Use this integration when users in one FoxIDs environment should authenticate in another FoxIDs environment. The two environments can be in the same tenant, in different tenants, or in different FoxIDs deployments.

The trusting environment connects to the other environment with an OpenID Connect authentication method. The trusted environment exposes an OpenID Connect application registration. This makes it possible to centralize user authentication in one environment and reuse it from another environment.

You can easily connect two environments in the same tenant with an Environment Link.

Choose an Environment Link when both environments are in the same tenant and you want the simplest setup. Choose OpenID Connect when you need to connect across tenants or across separate FoxIDs deployments.

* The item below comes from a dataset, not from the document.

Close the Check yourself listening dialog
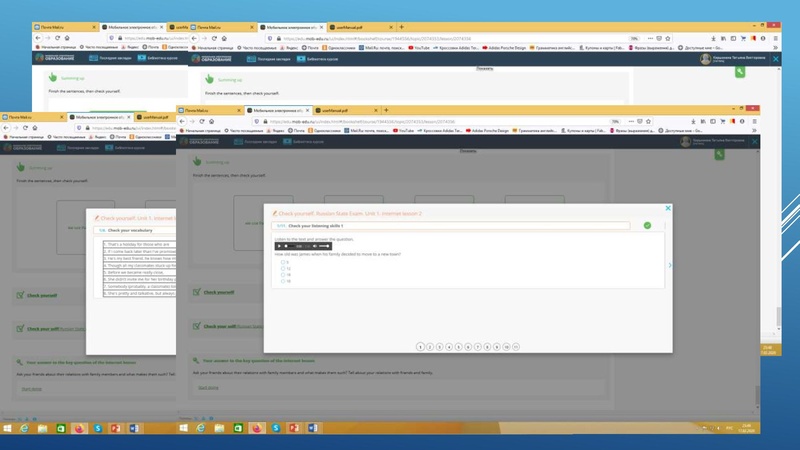The width and height of the screenshot is (800, 450). 668,208
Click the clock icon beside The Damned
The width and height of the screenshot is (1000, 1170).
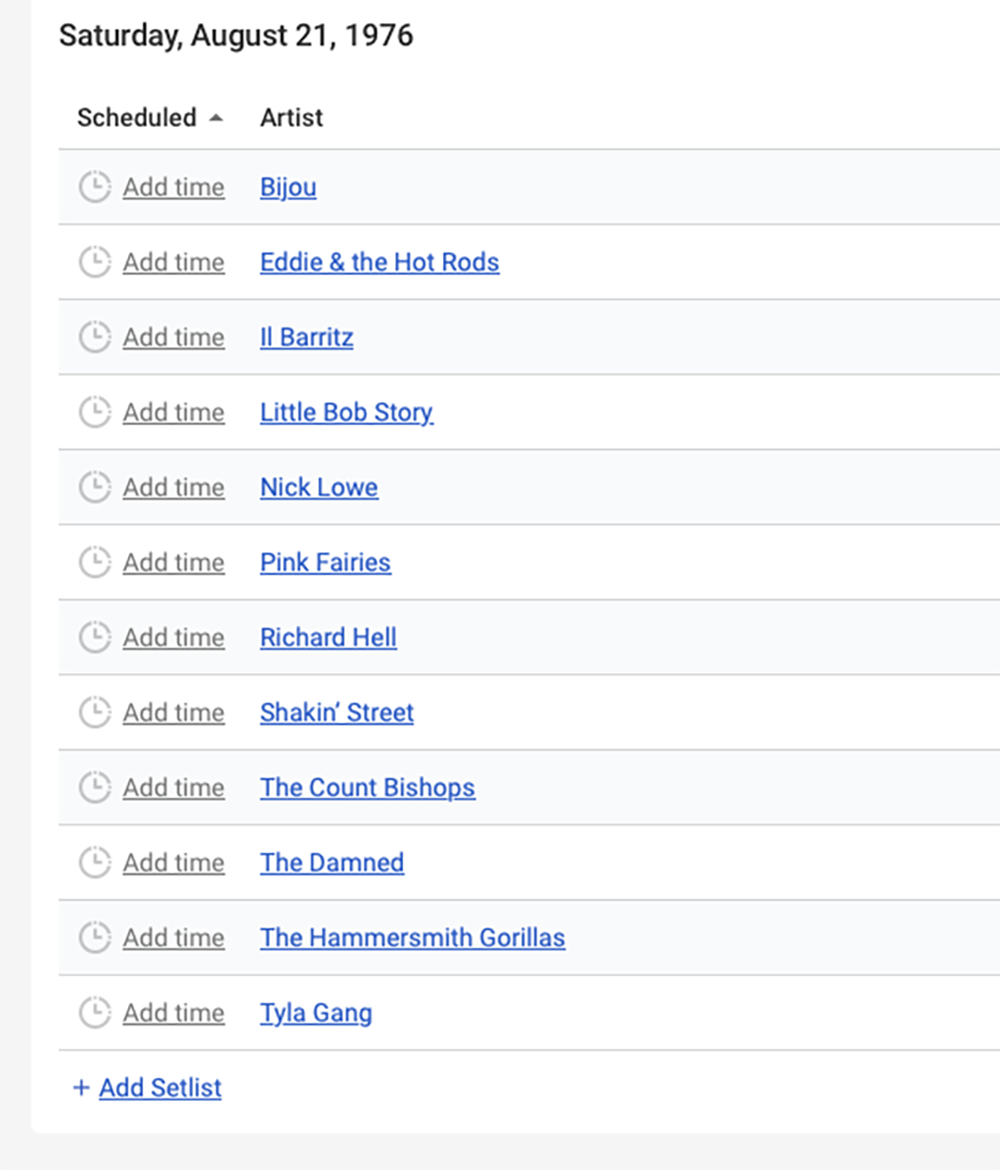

The integration supports OpenID Connect authentication (login), RP-initiated logout, and front-channel logout. A session is established when the user authenticates and is invalidated on logout.

You can test OpenID Connect environment connections with the online web app sample (sample docs) by clicking Log in and then Parallel FoxIDs environment.
Take a look at the environment connection configuration in FoxIDs Control: https://control.foxids.com/test-corp
Get read access with the user reader@foxids.com and password gEh#V6kSw then take a look at the parallel and Production environments.

The following steps configure an OpenID Connect authentication method in one FoxIDs environment and an OpenID Connect application registration in the other environment. After that, the first environment can trust the second environment to authenticate users.

Configure integration

1 - Start in your FoxIDs environment by creating an OpenID Connect authentication method in FoxIDs Control Client

1. Add the name

It is now possible to read the Redirect URL, Post logout redirect URL and Front channel logout URL.

2 - Then go to the parallel FoxIDs environment and create the application registration client

The client is a confidential client using Authorization Code Flow and PKCE.

1. Specify client name in application registration name.
2. Select allowed authentication methods. E.g. login or some other authentication method.
3. Select show advanced.
4. Specify redirect URI read in your authentication method.
5. Specify post logout redirect URI read in your authentication method.
6. Specify front channel logout URI read in your authentication method.
7. Specify a secret (remember the secret to the next step).
8. Remove the offline_access.
9. Remove / edit the scopes depending on your needs.
10. Click create.

3 - Go back to your FoxIDs authentication method in FoxIDs Control Client

1. Add the parallel FoxIDs environment application registration client authority.

   Default the parallel environment use the login authentication method to authenticate users with the https://localhost:44330/testcorp/dev2/foxids_oidcpkce(login)/ authority.
   It is possible to select another authentication method in the parallel environment. E.g. azure_ad with the https://localhost:44330/testcorp/dev2/foxids_oidcpkce(azure_ad)/ authority.

2. Add the profile and email scopes (possible other or more scopes).
3. Add the parallel FoxIDs environment application registration client's client secret.
4. Add the claims which will be transferred from the authentication method to the application registrations. E.g., email, email_verified, name, given_name, family_name, role and possible the access_token claim to transfer the parallel FoxIDs environments access token.
5. Click create.

That's it, you are done.

Your new authentication method can now be selected as an allowed authentication method in the application registrations in you environment.
The application registrations in you environment can read the claims from your authentication method. It is possible to add the access_token claim to include the parallel FoxIDs environments access token as a claim in the issued access token.